Since a type parameter represents a multitude of different type arguments, type parameters have certain restrictions compared to other types. In particular, a type parameter cannot be used as a base class or interface.
3.6.1 Type Parameter Lists
Class, interface, type alias, and function declarations may optionally include lists of type parameters enclosed in < and > brackets. Type parameters are also permitted in call signatures of object, function, and constructor type literals.
TypeParameters: <
TypeParameterList >
TypeParameterList: TypeParameter TypeParameterList ,
TypeParameter
TypeParameter: BindingIdentifier Constraintopt
Constraint: extends
Type
Type parameter names must be unique. A compile-time error occurs if two or more type parameters in the same TypeParameterList have the same name.
The scope of a type parameter extends over the entire declaration with which the type parameter list is associated, with the exception of static member declarations in classes.
A type parameter may have an associated type parameter constraint that establishes an upper bound for type arguments. Type parameters may be referenced in type parameter constraints within the same type parameter list, including even constraint declarations that occur to the left of the type parameter.
The base constraint of a type parameter T is defined as follows:
- If T has no declared constraint, T‘s base constraint is the empty object type
{}
. - If T‘s declared constraint is a type parameter, T‘s base constraint is that of the type parameter.
- Otherwise, T‘s base constraint is T‘s declared constraint.
In the example
interface G<T, U extends V, V extends Function> { }
the base constraint of ‘T’ is the empty object type and the base constraint of ‘U’ and ‘V’ is ‘Function’.
For purposes of determining type relationships (section 3.11), type parameters appear to be subtypes of their base constraint. Likewise, in property accesses (section 4.13), new
operations (section 4.14), and function calls (section 4.15), type parameters appear to have the members of their base constraint, but no other members.

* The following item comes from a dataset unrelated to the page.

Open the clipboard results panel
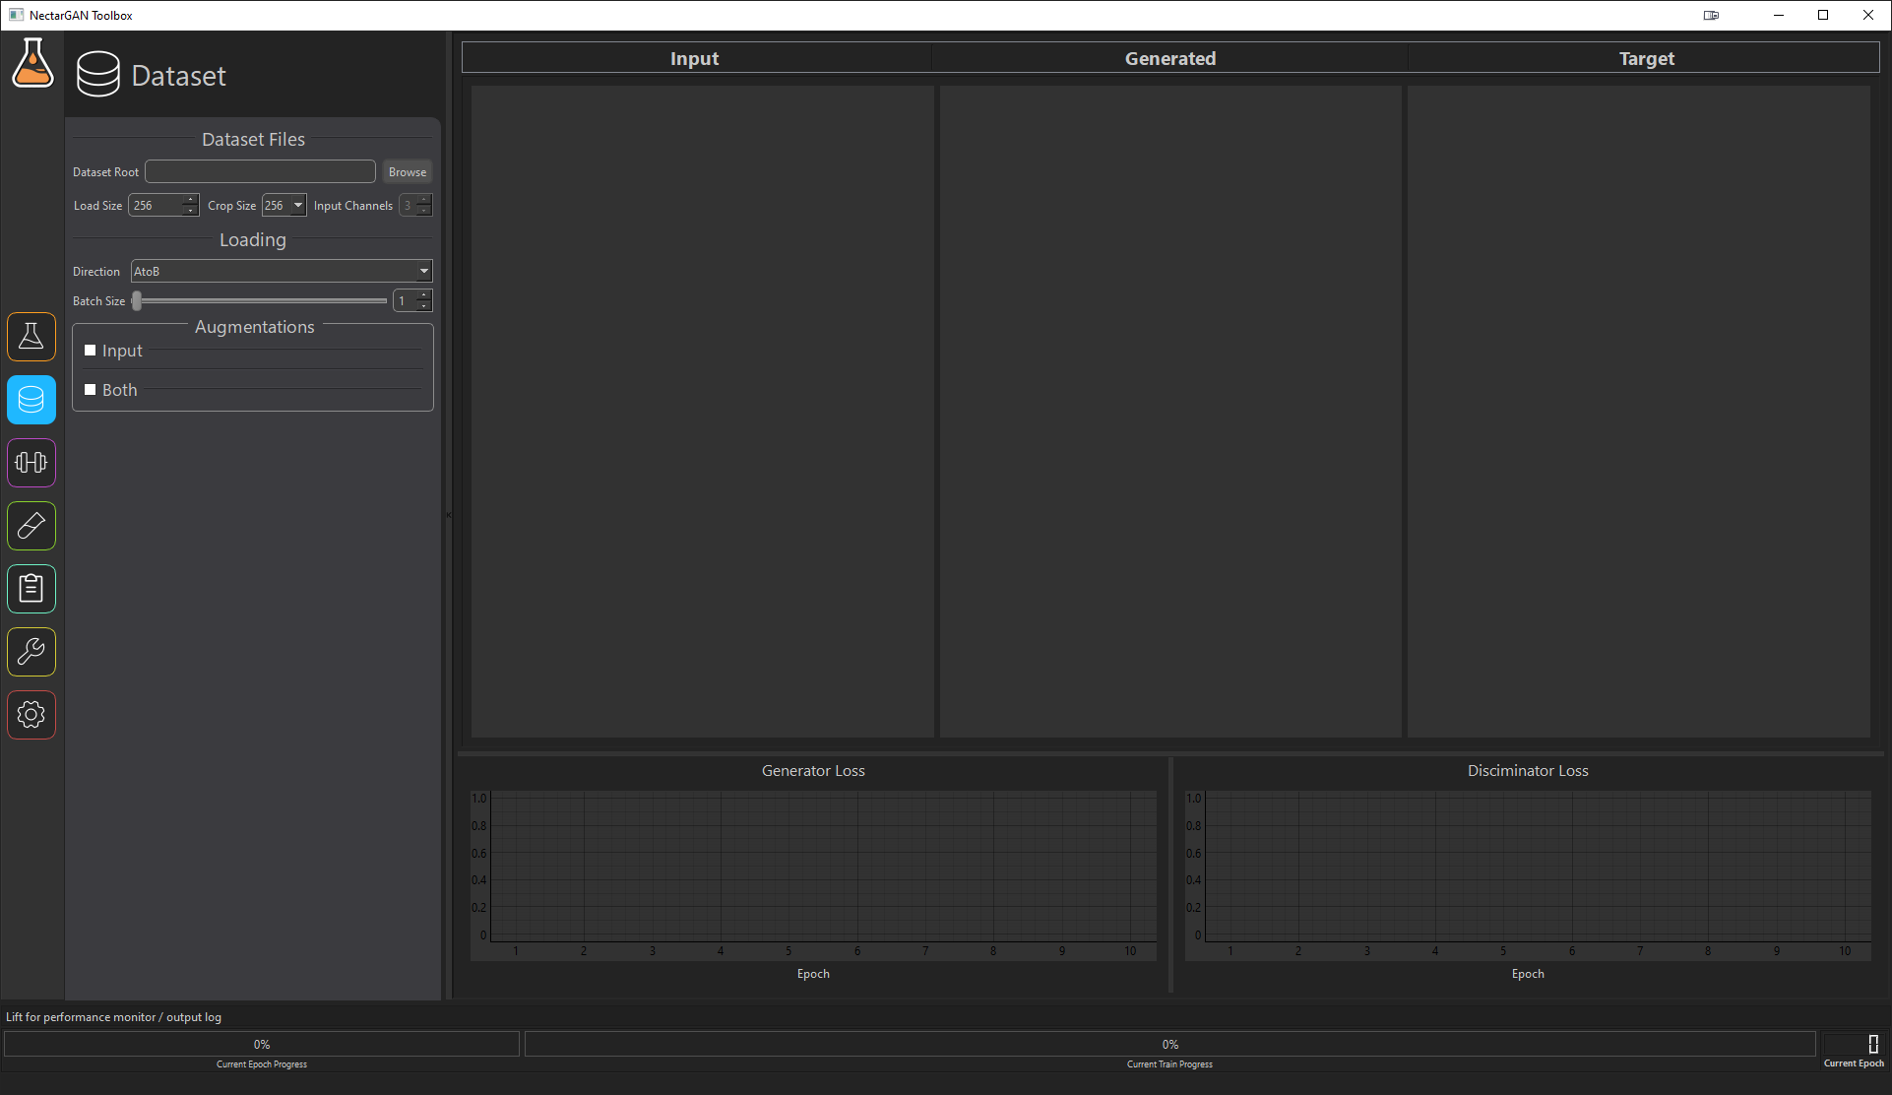click(32, 589)
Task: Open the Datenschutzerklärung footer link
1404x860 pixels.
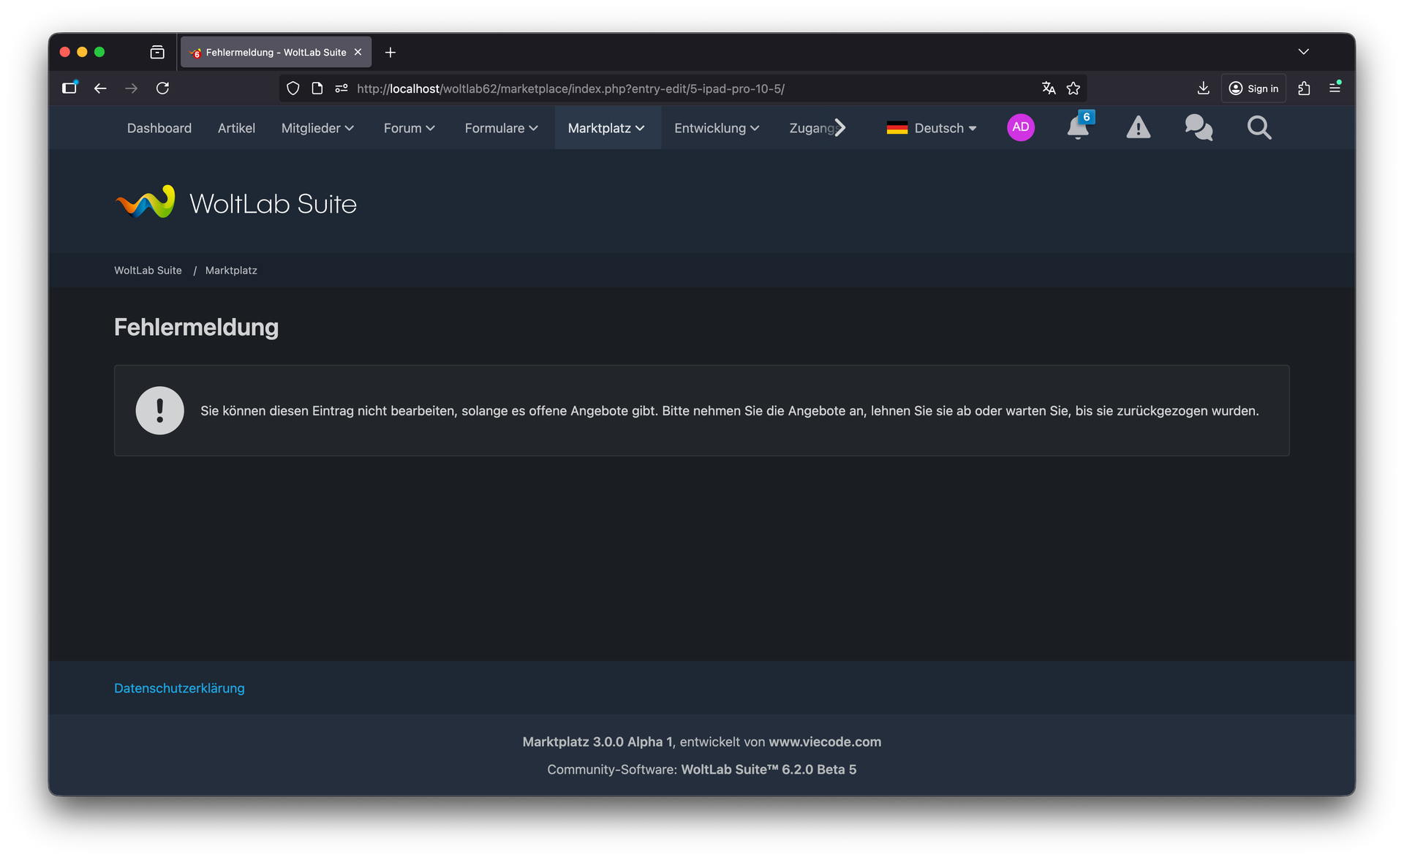Action: [x=179, y=688]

It is an error for a type parameter to directly or indirectly be a constraint for itself. For example, both of the following declarations are invalid:
interface A<T extends T> { }
interface B<T extends U, U extends T> { }
3.6.2 Type Argument Lists
A type reference (section 3.8.2) to a generic type must include a list of type arguments enclosed in angle brackets and separated by commas. Similarly, a call (section 4.15) to a generic function may explicitly include a type argument list instead of relying on type inference.
TypeArguments: <
TypeArgumentList >
TypeArgumentList: TypeArgument TypeArgumentList ,
TypeArgument
TypeArgument: Type
Type arguments correspond one-to-one with type parameters of the generic type or function being referenced. A type argument list is required to specify exactly one type argument for each corresponding type parameter, and each type argument for a constrained type parameter is required to satisfy the constraint of that type parameter. A type argument satisfies a type parameter constraint if the type argument is assignable to (section 3.11.4) the constraint type once type arguments are substituted for type parameters.
Given the declaration
interface G<T, U extends Function> { }
a type reference of the form ‘G<A, B>’ places no requirements on ‘A’ but requires ‘B’ to be assignable to ‘Function’.

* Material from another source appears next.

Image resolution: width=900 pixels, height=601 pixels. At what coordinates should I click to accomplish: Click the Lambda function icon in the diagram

The process of substituting type arguments for type parameters in a generic type or generic signature is known as instantiating the generic type or signature. Instantiation of a generic type or signature can fail if the supplied type arguments do not satisfy the constraints of their corresponding type parameters.
3.6.3 This-types
Every class and interface has a this-type that represents the actual type of instances of the class or interface within the declaration of the class or interface. The this-type is referenced using the keyword this
in a type position. Within instance methods and constructors of a class, the type of the expression this
(section 4.2) is the this-type of the class.

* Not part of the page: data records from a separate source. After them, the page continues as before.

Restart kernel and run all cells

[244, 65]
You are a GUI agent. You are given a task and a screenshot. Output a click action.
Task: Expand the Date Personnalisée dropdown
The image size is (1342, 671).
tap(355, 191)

Classes and interfaces support inheritance and therefore the instance represented by this
in a method isn’t necessarily an instance of the containing class—it may in fact be an instance of a derived class or interface. To model this relationship, the this-type of a class or interface is classified as a type parameter. Unlike other type parameters, it is not possible to explicitly pass a type argument for a this-type. Instead, in a type reference to a class or interface type, the type reference itself is implicitly passed as a type argument for the this-type. For example:
class A {
foo() {
return this;
}
}
class B extends A {
bar() {
return this;
}
}
let b: B;
let x = b.foo().bar(); // Fluent pattern works, type of x is B
In the declaration of b
above, the type reference B
is itself passed as a type argument for B’s this-type. Thus, the referenced type is an instantiation of class B
where all occurrences of the type this
are replaced with B
, and for that reason the foo
method of B
actually returns B
(as opposed to A
).
The this-type of a given class or interface type C implicitly has a constraint consisting of a type reference to C with C‘s own type parameters passed as type arguments and with that type reference passed as the type argument for the this-type.